Monday, May 7, 2018

When Opposables Become Oppositional

Tuesday's task oriented completion, (rather than body awareness oriented completion) of a long weeding fest left me with such sore thumbs that I think they conspired to give me a bad cold so I wouldn't go outside again for a few days. 

Saturday, we had a professional weeder work magic with the thigh-high wild oats, fox-tails, and thistles that overtook the entire lower portion of the garden. All weeds LOVED the winter rains and begrew themselves with such beauty (if you like the look of them billowing and prickling in the wind), and pride (yes, weeds look proud... and smug too.
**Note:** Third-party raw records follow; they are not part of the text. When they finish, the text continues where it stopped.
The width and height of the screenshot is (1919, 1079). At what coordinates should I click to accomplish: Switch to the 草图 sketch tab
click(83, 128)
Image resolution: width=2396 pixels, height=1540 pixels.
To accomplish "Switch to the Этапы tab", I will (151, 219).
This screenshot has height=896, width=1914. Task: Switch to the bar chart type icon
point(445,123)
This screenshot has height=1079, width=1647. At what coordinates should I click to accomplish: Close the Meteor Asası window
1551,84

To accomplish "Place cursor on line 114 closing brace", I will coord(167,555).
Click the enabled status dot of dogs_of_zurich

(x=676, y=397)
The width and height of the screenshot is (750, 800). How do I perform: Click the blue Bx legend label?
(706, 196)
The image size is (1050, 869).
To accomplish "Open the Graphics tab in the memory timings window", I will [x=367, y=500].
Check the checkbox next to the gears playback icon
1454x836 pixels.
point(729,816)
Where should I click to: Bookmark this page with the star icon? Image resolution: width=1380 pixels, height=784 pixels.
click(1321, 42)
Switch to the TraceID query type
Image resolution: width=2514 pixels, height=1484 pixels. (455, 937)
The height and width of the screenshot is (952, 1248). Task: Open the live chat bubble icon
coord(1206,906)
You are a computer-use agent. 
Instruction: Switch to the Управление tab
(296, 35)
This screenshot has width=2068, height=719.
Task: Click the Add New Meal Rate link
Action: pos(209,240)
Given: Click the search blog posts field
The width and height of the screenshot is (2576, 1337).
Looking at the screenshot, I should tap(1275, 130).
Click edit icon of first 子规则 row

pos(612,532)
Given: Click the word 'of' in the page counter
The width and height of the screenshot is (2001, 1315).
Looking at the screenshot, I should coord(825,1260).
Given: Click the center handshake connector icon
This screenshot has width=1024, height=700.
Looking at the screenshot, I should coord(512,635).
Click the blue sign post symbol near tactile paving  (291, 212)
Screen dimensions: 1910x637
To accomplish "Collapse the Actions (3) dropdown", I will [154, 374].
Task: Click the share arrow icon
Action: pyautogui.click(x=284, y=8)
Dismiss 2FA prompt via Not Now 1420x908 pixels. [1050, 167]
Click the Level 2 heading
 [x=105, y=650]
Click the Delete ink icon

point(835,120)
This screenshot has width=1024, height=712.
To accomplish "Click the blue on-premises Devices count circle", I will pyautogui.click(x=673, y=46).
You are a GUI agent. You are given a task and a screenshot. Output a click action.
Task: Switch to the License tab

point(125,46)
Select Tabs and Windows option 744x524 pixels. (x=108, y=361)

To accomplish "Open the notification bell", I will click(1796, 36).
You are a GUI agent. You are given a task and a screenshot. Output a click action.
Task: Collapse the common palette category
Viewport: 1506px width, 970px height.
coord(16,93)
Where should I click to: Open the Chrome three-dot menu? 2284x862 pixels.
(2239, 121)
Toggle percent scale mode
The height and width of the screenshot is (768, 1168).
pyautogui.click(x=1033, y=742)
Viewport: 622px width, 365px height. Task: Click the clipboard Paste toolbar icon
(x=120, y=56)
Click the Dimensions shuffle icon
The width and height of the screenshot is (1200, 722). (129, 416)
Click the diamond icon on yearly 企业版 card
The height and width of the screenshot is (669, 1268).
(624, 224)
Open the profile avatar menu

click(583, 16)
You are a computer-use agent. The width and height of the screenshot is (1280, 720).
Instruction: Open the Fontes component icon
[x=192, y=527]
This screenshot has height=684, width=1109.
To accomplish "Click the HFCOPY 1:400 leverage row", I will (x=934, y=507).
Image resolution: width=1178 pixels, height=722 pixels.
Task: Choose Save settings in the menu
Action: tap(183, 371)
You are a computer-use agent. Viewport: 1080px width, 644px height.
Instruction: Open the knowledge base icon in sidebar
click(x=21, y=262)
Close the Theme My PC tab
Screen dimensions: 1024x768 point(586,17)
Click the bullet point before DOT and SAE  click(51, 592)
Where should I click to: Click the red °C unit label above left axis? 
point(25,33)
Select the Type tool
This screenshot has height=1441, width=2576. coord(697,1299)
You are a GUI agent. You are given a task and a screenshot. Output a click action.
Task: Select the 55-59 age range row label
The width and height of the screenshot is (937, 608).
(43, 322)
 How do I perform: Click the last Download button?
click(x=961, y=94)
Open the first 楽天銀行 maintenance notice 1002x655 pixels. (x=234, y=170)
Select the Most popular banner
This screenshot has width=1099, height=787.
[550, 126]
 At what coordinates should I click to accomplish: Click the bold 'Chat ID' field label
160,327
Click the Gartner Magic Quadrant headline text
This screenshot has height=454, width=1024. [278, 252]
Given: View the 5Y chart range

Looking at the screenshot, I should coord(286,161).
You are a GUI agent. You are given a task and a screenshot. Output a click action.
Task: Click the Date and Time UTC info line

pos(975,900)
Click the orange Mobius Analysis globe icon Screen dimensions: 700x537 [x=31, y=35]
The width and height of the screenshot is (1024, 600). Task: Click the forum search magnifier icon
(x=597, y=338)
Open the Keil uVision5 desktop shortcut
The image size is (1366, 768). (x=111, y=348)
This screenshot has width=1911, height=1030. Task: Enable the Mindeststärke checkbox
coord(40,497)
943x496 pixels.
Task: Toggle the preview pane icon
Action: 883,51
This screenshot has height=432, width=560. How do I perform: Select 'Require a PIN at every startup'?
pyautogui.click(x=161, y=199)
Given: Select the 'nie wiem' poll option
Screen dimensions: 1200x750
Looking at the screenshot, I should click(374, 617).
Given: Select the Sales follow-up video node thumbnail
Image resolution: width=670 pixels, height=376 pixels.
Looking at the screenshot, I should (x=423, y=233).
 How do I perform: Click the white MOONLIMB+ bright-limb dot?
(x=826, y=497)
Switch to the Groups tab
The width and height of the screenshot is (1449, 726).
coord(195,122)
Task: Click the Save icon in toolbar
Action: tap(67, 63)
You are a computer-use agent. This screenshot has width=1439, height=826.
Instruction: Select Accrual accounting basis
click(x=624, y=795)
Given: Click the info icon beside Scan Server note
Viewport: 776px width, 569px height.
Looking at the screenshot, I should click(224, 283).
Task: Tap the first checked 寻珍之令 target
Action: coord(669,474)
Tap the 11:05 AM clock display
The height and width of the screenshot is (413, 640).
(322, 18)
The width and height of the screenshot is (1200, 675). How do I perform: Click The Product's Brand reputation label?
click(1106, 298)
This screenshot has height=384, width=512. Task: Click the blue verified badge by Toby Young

I can't wait for the summer goat fest eating them all down to the ground in the park just across the road! Why, I even saw one wild grass thumb its nose at me!) 

My thumbs, if they had their way, would luxuriate in hot epsom soaks and deep rest each day and stay as far away from garden gloves as they could. They're begging for a paraffin soak they saw in some fancy catalog, but have never tried. I said, maybe.

I promised them that this morning all we needed to do was some straight digging. No pincer grasp required. We're simply putting in earth the Iris rhizomes a friend gave me. And hey, I reminded them, it wasn't so bad breaking up the clay with the pitchfork yesterday, was it?  (Grudging shrug from the impossible opposable duo.) And the Dogwood tree looks happy there in the corner of the front yard near Sir Mergatroid Redwood, I reminded them. Maybe YOU can come up with a name for the Dogwood? I encourage my grand digits. Naw, they remind me, when it comes to spoken word, we're all thumbs.

Sigh... What shall we name the Dogwood... Maybe Sir Marvin, after our last fine and noble four-legged friend, Marvin Gardens?